Blog
Jan 2, 2019

Small Format, Big Impact: Shopper Response to Smaller Stores

Aldi - Small Format blog
As retailers like Best Buy and Toys R Us close the doors on hundreds of their locations, small format and specialty retailers are popping up left and right, with 2,970 small format shops opening in 2017 alone. Emerging retailers like Trader Joe’s, Aldi and Dollar General are finding massive success with their smaller stores, and established retailers like Target, Walmart and Macy’s are testing smaller formats for their traditionally large stores, as well.

What’s causing this small format revolution? Many retailers simply want to be closer to their customers, especially in urban areas that don’t have room for mega stores. Smaller stores allow retailers to be more agile, to offer new services and different brands, to take full advantage of technology, and to maintain leaner inventories.
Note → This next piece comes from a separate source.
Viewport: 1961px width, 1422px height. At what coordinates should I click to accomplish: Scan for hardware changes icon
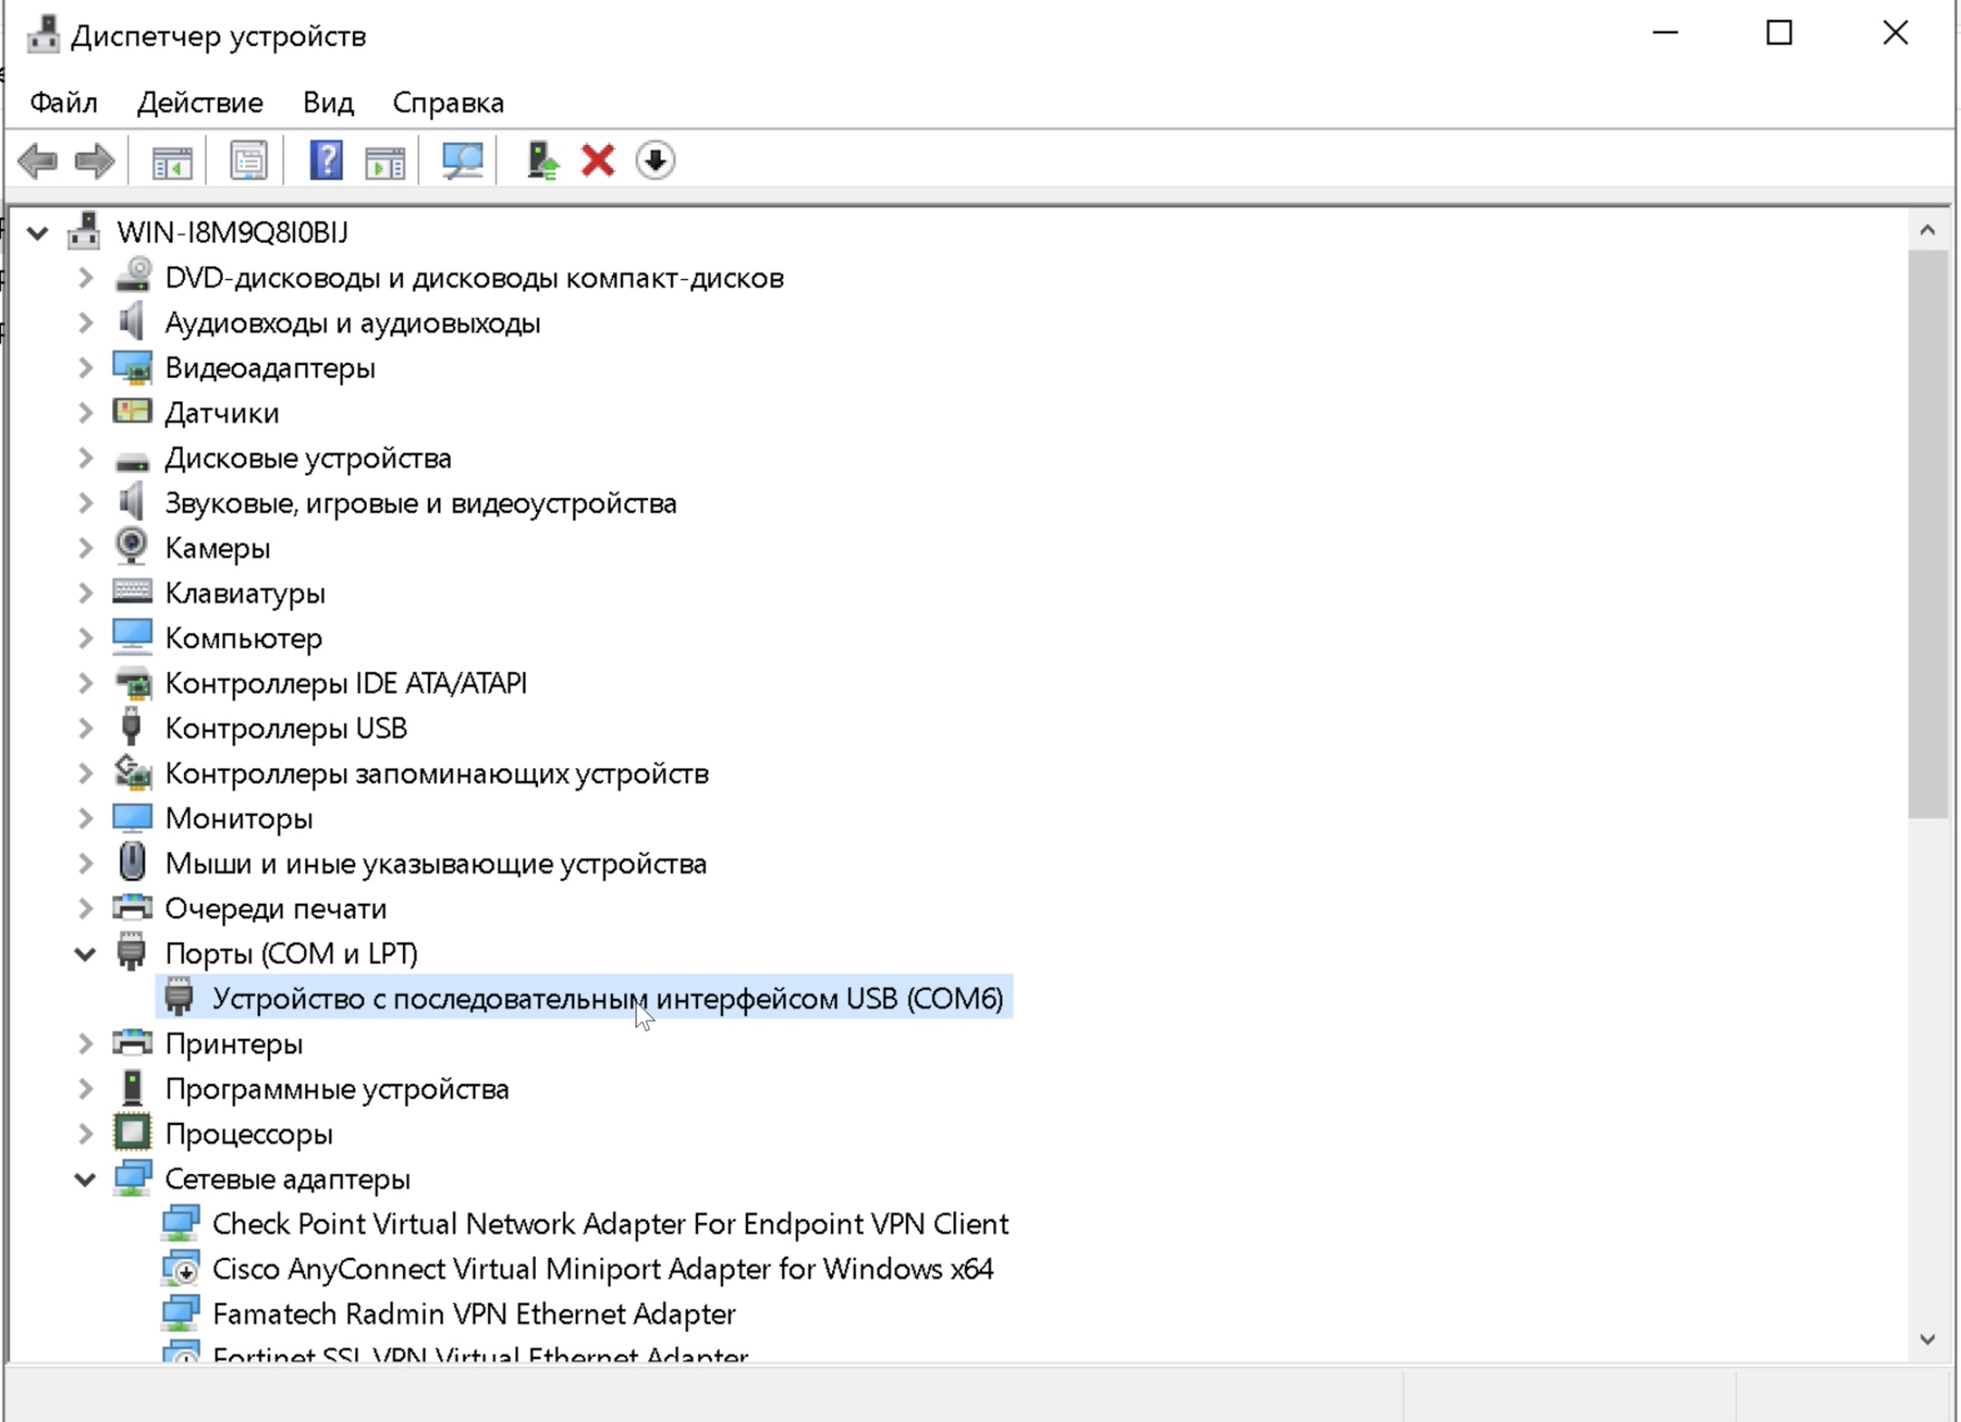pos(463,160)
Of course, there’s more to small format success than just cutting down on square footage. Big box retailers won’t succeed if they simply open smaller versions of their bigger boxes. What’s the key to big success with a small format, how does a compact footprint affect shopping trips, and what do customers like most about small format stores?
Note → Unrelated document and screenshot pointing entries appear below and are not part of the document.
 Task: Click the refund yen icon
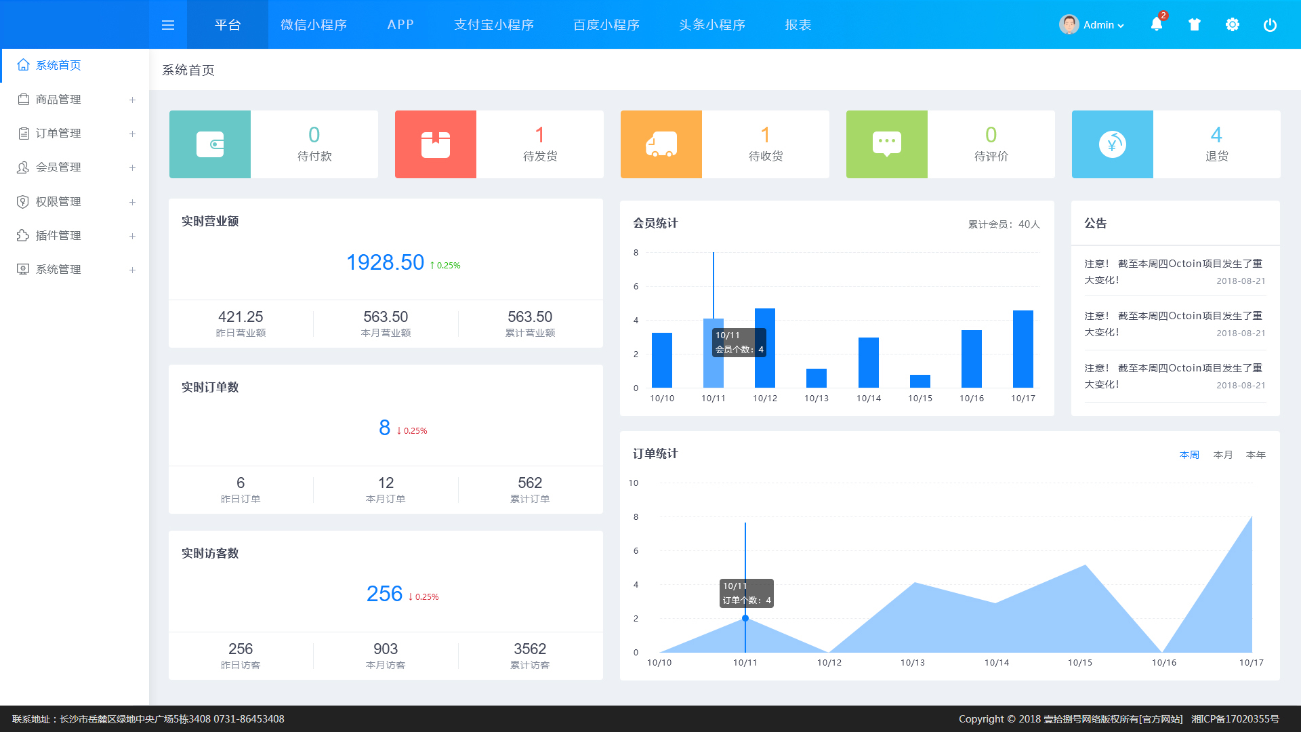tap(1113, 144)
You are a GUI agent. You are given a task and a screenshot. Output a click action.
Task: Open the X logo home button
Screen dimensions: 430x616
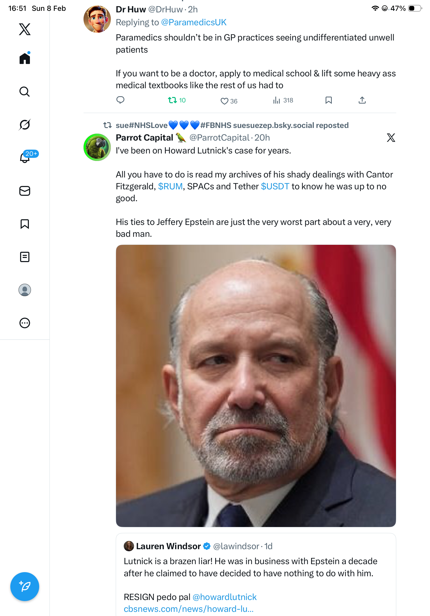point(25,29)
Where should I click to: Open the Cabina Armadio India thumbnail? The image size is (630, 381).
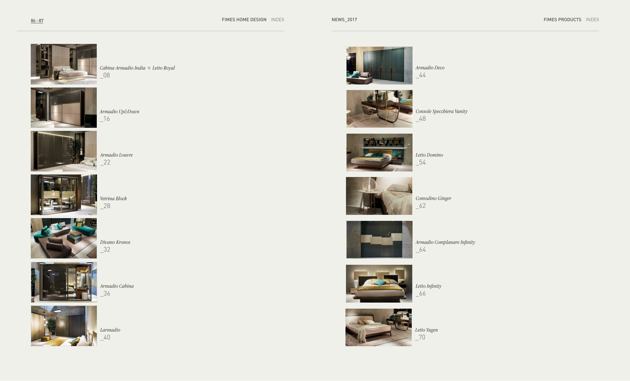(64, 64)
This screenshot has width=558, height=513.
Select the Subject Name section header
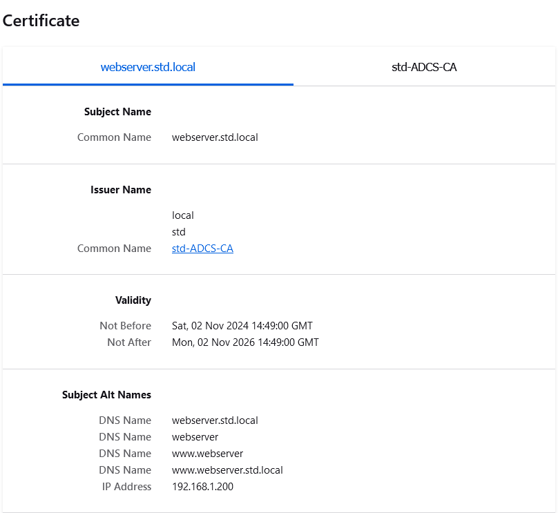pyautogui.click(x=117, y=111)
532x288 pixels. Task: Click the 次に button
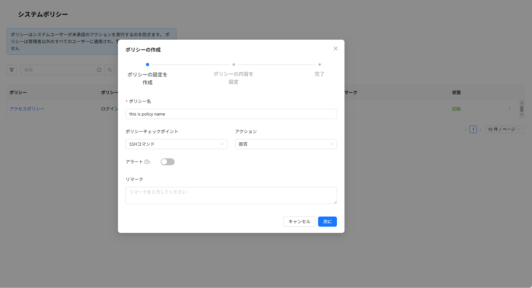point(327,222)
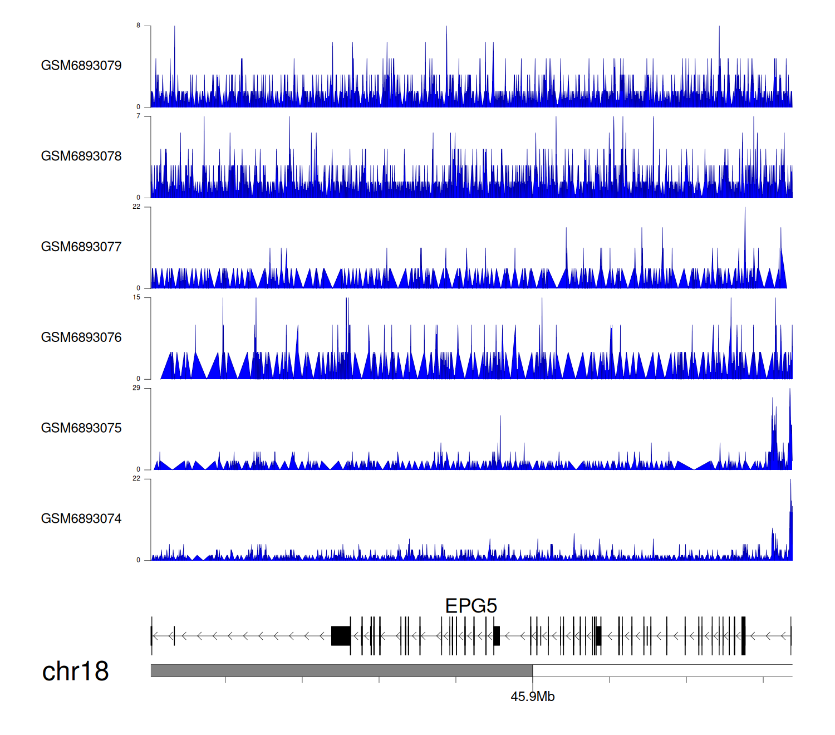Click the y-axis maximum value 29
This screenshot has height=735, width=835.
[137, 388]
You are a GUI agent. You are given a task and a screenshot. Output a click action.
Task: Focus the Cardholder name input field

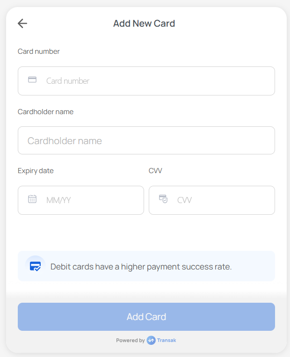coord(146,140)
Numerator conducted a custom analysis of small format & specialty stores to answer these questions and more.

Small Format Shopping

Households make an average of 87 small format shopping trips per year, spending an average of $1,430, according to InfoScout OmniPanel™ data. 25% of CPG trips and 13% of CPG dollars go to small format and specialty stores.

Small stores don’t necessarily translate to small baskets, though. While dollar and convenience stores capture quick trips and tend to have lower average basket spend per trip, that’s not the case for Trader Joe’s, Aldi and Lidl. In fact, 21% of Aldi trips include 21 or more items, which is a higher percentage than Walmart and Kroger.

Basket size declines after the first or only stop in a trip circuit, and small formats capture those critical first or only stops. 44% of Trader Joe’s trips and 39% of Aldi trips are the first or only stop of the day in the trip circuit.

Shoppers Weigh In

While many smaller retailers are struggling to become relevant, Aldi’s model has already proven viable. According to Numerator survey data, 93% of Aldi trips are planned, compared to 76% for other small format stores. Additionally, 56% of Aldi shoppers consider Aldi their primary store, a far higher percentage than Trader Joe’s, Dollar General, Dollar Tree and Lidl.

It’s no secret that convenience is a major driver behind the success of small format stores, and our data reinforces that fact, with 50% of survey respondents saying small formats are much more convenient than larger stores.

But it’s not just about convenience. Shoppers are also reporting much better experiences (38%), value (36%) and selection (23%) at small format stores. Digging deeper into customer perception of Dollar General, Trader Joe’s and Aldi, we see that customers point to not only convenience, but friendly staff, store cleanliness, prices, brands and selection as positive attributes.

While customers certainly value the shopping experience, it’s not a key factor that would cause someone to switch to a different retailer. Product selection and availability are areas in which retailers and manufacturers can collaborate to win more shopping trips.

The Role of Private Label

With such a limited amount of shelf space, small format retailers must think carefully about their product assortment; too many options could significantly cut into private label margins, while too few options could fail to satisfy shoppers. According to Numerator Analytics, private label represents a large percentage of sales for small format retailers such as Aldi (86% of sales), Lidl (73% of sales) and Dollar Tree (49% of sales).

To stay competitive and differentiated, larger retailers have the opportunity to promote a wide range of both products and price points to meet shopper needs. At the same time, manufacturers can offer  brands that deliver benefits not found in private label, both to complement small store assortments and to stand out in large stores.

Key Takeaways

Despite their smaller footprints and limited assortments, small format stores see dollar spend that is on par with their large format counterparts. As these new stores continue to flourish, we have a few suggestions for manufacturers and retailers large and small.  

For Small Format Retailers:

  • Optimize assortment to attract the maximum number of trips.

  • Continue to deliver the convenience and value that make smaller stores stand out from larger retailers in the eyes of the consumer.

  • Find the right balance between food and non-food products to operate efficiently.

  • Identify categories in which private label is competitive and determine when national brands are necessary to satisfy core shopper needs.

For Manufacturers:

  • Offer the right product at the right price to meet consumer expectations.

  • Differentiate products from the private labels offered by small format retailers.

For Large Format Retailers:

  • Focus on providing a better assortment, not a larger assortment, to differentiate from smaller retailers.

  • Find the right mix of local and niche brands that appeal to shoppers. This should include unique, value-added private label.

  • Look for ways to accommodate on-the-go shoppers by making shopping more convenient for smaller trips.

  • Develop marketing strategies that speak to the needs and preferences of small format shoppers.